Consignes ->
- 1) Relevez, s'il vous plaît, tous les verbes à l'infinitif de l'extrait sur le rôle du ministre, dans leur ordre d'apparition.
- 2) Recopiez le passage de l'extrait sur le rôle du ministre qui va de « Il est indispensable » jusqu'à « de son administration. » inclus.
===== Extrait fourni =====
ADR : Pour que le ministre puisse concevoir et mettre en œuvre des réformes ambitieuses et crédibles, il faut que ce dernier agisse rapidement après son entrée en fonction. Et ceci ne peut se faire qu’avec une vraie relation de confiance entre le ministre et ses directeurs d’administration centrale.

Il est indispensable de renforcer le rôle d’impulsion du ministre en tant qu’acteur principal de la politique publique dont il a la responsabilité. Il faut qu’il devienne véritablement le patron de son administration.

C’est pourquoi nous proposons que le ministre puisse avoir la faculté de recruter les directeurs d’administration centrale, éventuellement non fonctionnaires, sur la base de contrats renouvelables de trois ans. Des contrats de projets avec une feuille de route stratégique donnant un cap clair à suivre pour l’administration jusqu’à échéance du mandat.

3. N’est-ce pas une remise en cause du principe de neutralité de la fonction publique ?
===== Données sources =====
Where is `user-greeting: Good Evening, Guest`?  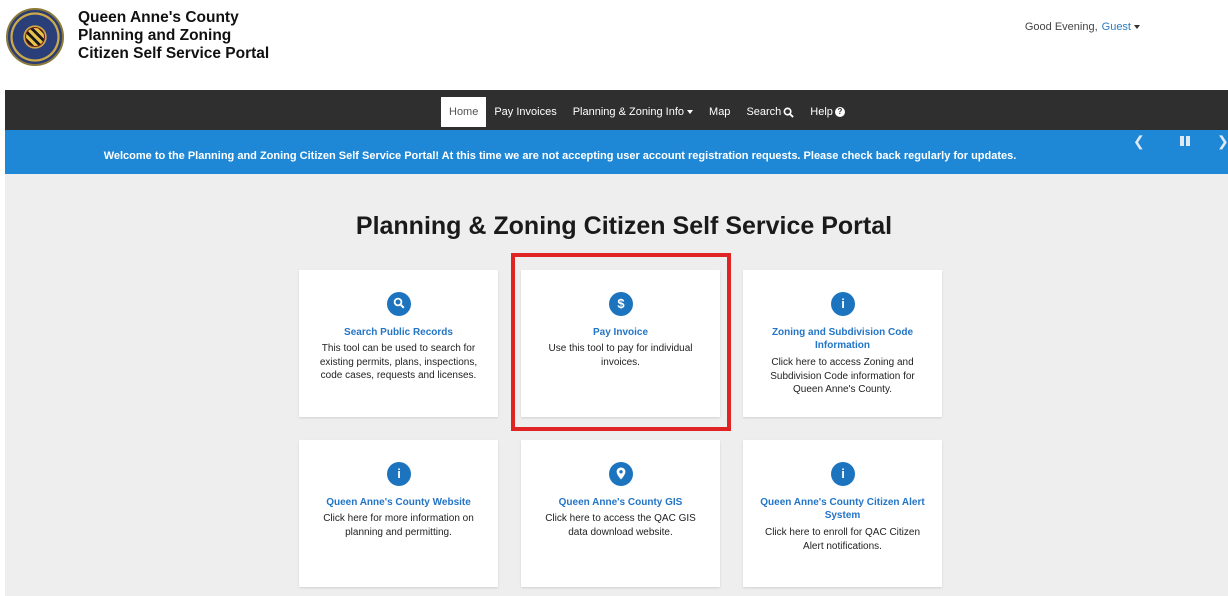 user-greeting: Good Evening, Guest is located at coordinates (1082, 27).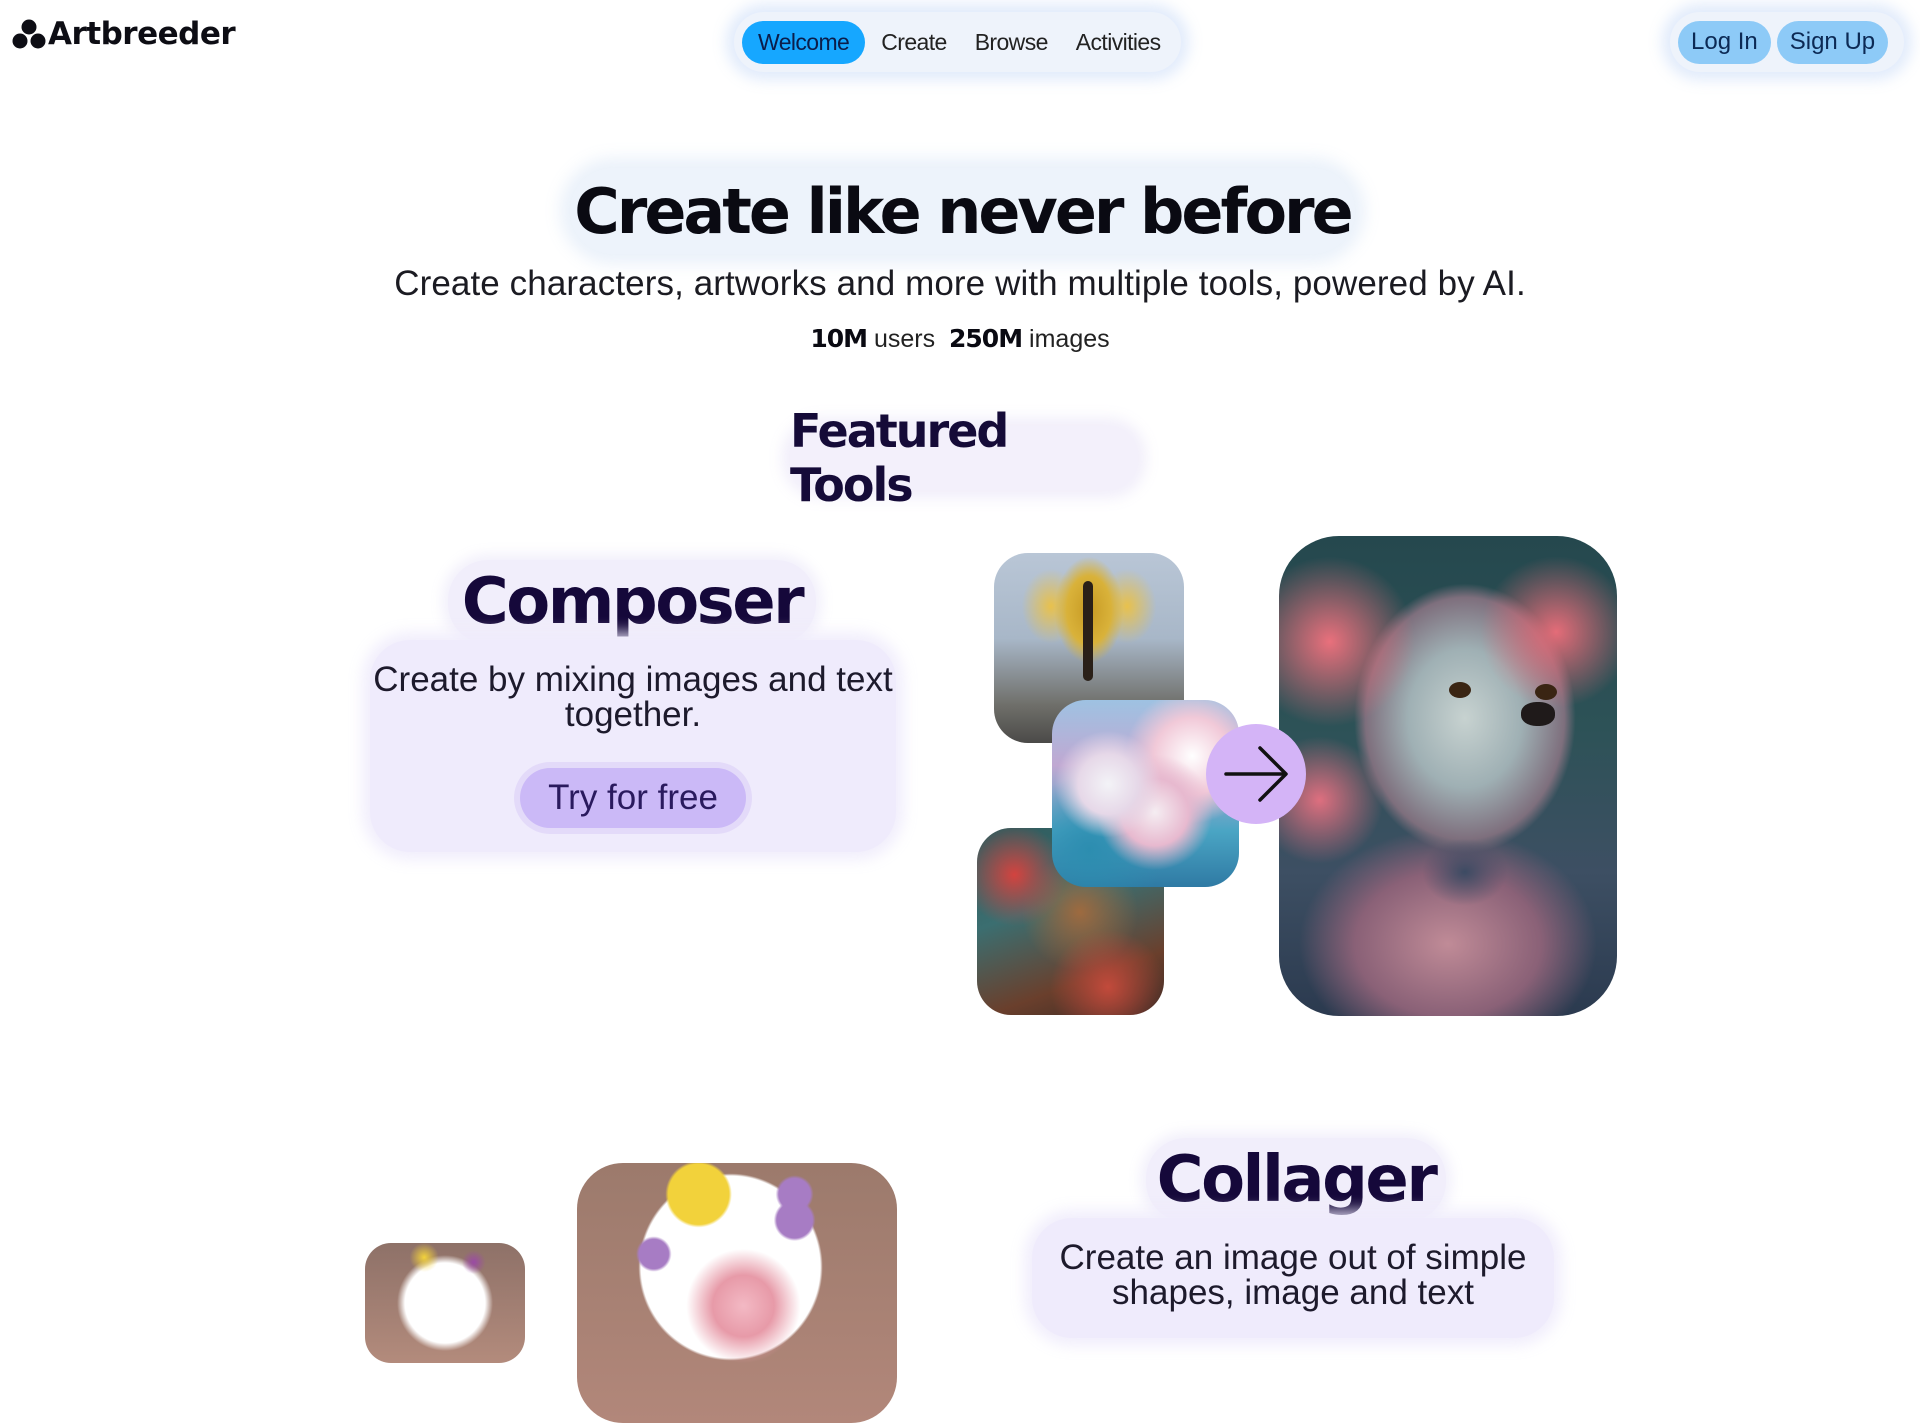 Image resolution: width=1920 pixels, height=1423 pixels. Describe the element at coordinates (914, 42) in the screenshot. I see `nav-create: Create` at that location.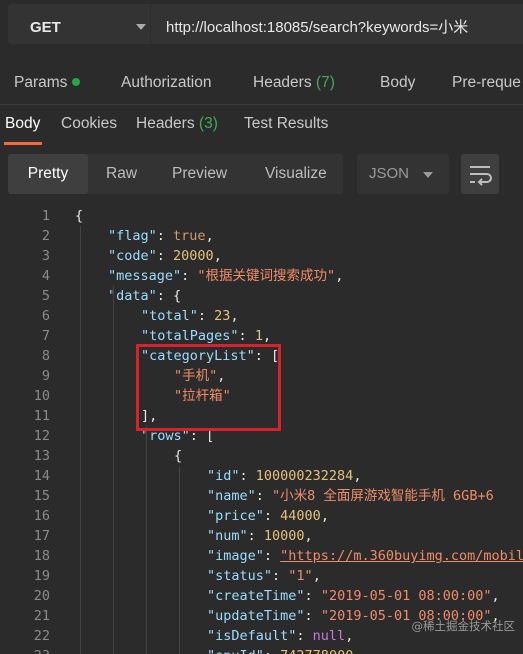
=====
Réponses ->
- 1) concevoir, mettre (en œuvre), se faire, renforcer, avoir, recruter, suivre

- 2)
Il est indispensable de renforcer le rôle d’impulsion du ministre en tant qu’acteur principal de la politique publique dont il a la responsabilité. Il faut qu’il devienne véritablement le patron de son administration.